В Лондоне, на улице, я нос к носу сталкиваюсь с директором моего института, а я был там членом парткома, мы часто ссорились, он вечно стукался об меня, как о камень.

Кстати, узнал я директора в Лондоне, как и всех русских узнавал за границей, по заду, прошу простить за натурализм, но, как говорится, из песни слова не выбросишь.
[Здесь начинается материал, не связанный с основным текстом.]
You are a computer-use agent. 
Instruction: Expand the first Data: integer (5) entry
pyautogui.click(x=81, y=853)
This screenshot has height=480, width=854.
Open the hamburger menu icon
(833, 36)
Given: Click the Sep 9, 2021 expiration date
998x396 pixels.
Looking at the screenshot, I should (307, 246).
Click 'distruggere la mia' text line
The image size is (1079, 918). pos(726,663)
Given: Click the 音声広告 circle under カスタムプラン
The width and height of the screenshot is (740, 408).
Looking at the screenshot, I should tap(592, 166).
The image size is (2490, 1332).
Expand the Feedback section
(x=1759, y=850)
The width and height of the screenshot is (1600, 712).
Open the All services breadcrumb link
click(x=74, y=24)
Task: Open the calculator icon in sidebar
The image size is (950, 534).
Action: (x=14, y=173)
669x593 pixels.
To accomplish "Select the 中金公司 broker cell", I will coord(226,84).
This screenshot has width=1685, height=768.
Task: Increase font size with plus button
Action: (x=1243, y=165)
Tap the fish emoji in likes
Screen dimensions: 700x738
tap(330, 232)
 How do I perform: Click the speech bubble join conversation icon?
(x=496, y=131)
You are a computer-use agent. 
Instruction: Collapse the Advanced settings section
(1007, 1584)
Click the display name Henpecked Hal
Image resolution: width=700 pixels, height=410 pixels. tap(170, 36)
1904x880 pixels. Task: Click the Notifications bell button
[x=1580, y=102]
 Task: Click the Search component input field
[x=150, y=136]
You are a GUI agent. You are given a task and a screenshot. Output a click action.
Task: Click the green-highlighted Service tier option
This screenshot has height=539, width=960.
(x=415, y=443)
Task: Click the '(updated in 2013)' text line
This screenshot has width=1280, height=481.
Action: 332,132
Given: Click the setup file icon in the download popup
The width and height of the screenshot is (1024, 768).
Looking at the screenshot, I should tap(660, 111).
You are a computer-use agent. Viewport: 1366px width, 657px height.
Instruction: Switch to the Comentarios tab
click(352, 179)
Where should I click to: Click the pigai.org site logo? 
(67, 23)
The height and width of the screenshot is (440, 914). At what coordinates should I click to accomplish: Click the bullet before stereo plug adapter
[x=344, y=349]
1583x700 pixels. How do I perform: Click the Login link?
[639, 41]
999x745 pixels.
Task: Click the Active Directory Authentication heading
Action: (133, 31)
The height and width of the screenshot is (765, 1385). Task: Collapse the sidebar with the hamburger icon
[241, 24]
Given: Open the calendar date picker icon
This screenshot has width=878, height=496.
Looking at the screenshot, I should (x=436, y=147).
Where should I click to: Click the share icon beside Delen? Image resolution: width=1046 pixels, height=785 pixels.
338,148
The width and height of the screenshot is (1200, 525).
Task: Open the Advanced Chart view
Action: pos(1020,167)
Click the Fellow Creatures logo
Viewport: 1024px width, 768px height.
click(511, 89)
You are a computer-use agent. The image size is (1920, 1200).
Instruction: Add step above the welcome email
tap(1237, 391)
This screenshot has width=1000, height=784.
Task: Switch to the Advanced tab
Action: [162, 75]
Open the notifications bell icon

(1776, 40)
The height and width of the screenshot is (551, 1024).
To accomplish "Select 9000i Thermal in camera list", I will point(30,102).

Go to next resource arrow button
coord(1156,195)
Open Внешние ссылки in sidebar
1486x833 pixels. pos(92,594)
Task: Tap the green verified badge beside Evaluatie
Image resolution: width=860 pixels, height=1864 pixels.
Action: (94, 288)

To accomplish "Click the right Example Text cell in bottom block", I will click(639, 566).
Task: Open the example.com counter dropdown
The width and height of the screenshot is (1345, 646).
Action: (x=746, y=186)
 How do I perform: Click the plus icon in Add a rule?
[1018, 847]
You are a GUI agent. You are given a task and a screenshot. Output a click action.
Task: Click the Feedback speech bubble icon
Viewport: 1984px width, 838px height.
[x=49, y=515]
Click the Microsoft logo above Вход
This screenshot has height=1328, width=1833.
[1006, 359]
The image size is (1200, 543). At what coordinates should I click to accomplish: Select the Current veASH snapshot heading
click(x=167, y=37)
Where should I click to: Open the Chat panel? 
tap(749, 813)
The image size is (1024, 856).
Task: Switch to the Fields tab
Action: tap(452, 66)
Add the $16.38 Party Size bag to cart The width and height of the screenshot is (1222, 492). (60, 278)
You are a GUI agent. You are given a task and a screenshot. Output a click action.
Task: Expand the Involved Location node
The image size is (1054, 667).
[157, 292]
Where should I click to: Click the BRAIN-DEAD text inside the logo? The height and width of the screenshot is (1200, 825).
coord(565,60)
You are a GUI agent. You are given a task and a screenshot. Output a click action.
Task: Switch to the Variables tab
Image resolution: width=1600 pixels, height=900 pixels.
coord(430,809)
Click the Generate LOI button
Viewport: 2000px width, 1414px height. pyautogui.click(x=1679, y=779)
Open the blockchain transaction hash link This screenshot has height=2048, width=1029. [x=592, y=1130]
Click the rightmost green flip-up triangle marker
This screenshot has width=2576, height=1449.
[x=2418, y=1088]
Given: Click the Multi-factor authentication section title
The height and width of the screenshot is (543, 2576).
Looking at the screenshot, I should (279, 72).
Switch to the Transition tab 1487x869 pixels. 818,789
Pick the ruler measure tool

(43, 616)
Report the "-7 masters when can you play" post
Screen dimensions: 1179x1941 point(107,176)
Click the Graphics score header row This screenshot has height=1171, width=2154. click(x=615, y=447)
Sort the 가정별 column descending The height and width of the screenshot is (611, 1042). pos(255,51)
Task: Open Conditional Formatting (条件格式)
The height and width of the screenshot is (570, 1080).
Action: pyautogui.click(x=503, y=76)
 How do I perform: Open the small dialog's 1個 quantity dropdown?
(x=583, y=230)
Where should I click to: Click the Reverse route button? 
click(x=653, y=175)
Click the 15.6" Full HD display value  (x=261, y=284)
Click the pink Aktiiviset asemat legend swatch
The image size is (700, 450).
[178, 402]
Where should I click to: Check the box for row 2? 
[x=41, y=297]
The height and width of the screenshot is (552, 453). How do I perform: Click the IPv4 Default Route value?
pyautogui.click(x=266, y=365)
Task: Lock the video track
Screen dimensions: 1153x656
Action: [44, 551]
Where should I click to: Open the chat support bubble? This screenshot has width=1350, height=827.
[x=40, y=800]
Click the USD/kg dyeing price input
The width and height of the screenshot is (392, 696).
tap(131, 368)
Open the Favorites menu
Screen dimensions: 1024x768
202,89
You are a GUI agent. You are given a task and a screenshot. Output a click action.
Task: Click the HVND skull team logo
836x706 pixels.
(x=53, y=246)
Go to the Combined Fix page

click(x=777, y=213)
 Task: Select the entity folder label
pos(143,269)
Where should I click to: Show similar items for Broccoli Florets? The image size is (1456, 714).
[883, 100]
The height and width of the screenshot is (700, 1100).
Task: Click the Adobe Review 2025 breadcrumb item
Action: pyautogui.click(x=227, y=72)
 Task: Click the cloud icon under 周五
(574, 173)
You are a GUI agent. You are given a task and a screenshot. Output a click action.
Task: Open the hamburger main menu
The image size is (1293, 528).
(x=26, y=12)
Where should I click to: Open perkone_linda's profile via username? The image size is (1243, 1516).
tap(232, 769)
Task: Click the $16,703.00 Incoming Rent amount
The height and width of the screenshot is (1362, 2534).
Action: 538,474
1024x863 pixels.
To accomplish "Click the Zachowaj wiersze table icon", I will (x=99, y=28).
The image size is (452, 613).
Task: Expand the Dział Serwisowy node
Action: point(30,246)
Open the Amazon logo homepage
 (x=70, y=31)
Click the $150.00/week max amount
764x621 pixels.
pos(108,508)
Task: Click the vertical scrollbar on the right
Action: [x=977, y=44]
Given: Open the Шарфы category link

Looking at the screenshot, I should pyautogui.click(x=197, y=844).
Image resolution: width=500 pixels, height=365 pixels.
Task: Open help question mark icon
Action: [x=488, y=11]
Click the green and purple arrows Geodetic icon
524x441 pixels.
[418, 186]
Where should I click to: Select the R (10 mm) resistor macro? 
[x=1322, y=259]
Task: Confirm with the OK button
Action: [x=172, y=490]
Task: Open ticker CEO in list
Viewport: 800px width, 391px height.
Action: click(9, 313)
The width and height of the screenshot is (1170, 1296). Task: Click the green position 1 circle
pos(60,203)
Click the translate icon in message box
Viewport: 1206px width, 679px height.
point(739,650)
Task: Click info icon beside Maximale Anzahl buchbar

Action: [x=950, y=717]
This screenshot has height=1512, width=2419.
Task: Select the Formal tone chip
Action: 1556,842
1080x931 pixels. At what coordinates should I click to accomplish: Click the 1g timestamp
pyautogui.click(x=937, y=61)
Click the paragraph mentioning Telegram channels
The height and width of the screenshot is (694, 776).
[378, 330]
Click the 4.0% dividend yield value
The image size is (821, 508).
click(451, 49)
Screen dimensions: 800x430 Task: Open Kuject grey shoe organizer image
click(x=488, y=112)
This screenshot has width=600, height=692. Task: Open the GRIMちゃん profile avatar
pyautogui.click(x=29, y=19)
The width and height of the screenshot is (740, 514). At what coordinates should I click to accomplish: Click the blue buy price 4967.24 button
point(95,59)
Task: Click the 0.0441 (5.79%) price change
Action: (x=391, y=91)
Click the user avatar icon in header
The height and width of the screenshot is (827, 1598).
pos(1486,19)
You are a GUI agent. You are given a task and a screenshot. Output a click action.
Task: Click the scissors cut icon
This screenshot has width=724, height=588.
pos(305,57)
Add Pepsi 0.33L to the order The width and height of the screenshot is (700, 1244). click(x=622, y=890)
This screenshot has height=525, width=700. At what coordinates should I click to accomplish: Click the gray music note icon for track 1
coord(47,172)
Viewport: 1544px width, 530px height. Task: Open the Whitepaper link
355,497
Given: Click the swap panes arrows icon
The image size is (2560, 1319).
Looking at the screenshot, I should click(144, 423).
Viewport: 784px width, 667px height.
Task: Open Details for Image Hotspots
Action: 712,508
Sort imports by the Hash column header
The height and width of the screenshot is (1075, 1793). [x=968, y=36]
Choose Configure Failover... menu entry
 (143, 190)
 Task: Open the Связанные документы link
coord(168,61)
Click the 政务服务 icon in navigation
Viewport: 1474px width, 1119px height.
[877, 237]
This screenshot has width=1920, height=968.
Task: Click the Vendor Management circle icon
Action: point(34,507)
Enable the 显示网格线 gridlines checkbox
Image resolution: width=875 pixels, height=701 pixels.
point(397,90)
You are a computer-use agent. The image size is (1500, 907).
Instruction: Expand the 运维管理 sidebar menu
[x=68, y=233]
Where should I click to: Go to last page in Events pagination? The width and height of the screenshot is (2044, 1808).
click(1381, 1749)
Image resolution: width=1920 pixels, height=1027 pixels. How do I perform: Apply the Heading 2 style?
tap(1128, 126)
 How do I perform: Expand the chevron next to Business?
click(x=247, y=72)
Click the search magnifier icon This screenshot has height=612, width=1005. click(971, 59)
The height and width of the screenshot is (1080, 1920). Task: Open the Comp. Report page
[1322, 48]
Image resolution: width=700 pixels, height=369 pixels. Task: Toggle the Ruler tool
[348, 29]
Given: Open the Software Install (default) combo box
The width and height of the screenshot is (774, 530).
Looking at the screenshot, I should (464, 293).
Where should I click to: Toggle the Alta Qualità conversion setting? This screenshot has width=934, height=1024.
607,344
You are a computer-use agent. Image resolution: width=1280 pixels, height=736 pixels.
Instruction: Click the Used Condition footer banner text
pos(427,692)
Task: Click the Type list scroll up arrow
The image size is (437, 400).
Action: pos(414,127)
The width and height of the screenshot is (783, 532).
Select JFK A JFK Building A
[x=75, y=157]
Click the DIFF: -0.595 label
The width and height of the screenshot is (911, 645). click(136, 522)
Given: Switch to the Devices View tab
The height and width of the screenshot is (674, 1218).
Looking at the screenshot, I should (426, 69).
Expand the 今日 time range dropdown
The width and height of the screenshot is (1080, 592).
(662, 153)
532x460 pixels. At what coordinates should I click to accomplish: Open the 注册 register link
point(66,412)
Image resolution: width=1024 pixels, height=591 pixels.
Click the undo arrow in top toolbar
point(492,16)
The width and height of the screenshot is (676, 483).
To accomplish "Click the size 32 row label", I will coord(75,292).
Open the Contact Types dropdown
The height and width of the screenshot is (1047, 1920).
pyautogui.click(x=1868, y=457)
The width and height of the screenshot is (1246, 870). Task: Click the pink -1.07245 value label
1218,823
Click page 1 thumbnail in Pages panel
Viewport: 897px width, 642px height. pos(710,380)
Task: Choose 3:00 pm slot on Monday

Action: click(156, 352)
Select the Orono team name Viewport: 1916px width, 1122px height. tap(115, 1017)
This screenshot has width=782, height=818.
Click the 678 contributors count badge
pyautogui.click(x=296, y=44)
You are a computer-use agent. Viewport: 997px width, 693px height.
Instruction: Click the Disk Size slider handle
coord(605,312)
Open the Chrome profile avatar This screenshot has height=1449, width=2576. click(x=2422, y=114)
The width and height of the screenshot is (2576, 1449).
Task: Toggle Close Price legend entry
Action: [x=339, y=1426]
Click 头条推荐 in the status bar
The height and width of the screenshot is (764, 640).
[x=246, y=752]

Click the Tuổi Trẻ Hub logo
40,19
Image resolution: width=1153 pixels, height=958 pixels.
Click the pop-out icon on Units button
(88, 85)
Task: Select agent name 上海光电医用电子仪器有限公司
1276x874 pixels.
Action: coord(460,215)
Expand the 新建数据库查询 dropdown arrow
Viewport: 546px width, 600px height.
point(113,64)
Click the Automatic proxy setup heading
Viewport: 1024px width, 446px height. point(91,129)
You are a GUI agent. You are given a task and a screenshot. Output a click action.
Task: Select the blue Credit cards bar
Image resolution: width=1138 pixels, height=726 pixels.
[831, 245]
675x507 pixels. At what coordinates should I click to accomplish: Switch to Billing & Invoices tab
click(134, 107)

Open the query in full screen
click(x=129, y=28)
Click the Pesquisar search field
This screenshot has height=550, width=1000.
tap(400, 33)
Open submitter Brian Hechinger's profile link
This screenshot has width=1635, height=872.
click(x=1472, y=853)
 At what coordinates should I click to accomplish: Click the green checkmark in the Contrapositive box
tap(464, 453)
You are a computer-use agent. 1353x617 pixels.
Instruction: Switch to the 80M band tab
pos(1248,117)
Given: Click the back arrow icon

Он, между прочим, видит, что я одет не как посольские работники, и, умница, отвернулся! Впрочем, может, ему просто противно было со мной разговаривать, если он вспомнил, как мы ругались: еще не хватает, мол, в Лондоне об этого типа (об меня, значит) стукаться!

И так случилось, что буквально месяца через два встречаемся уже в Москве и вновь на улице, и опять нос к носу, — надо же! Я был в Москве в составе британской торговой делегации.

Говорю директору:

— Здравствуйте!

Нет, не так говорю, а так:

— Здра-а-а-а-вствуйте!

И он мне в той же развязной тональности:

— Здра-а-а-вствуйте! Ну-с, где работаем?

— Во Вьетнаме, — отвечаю я, не моргнув глазом.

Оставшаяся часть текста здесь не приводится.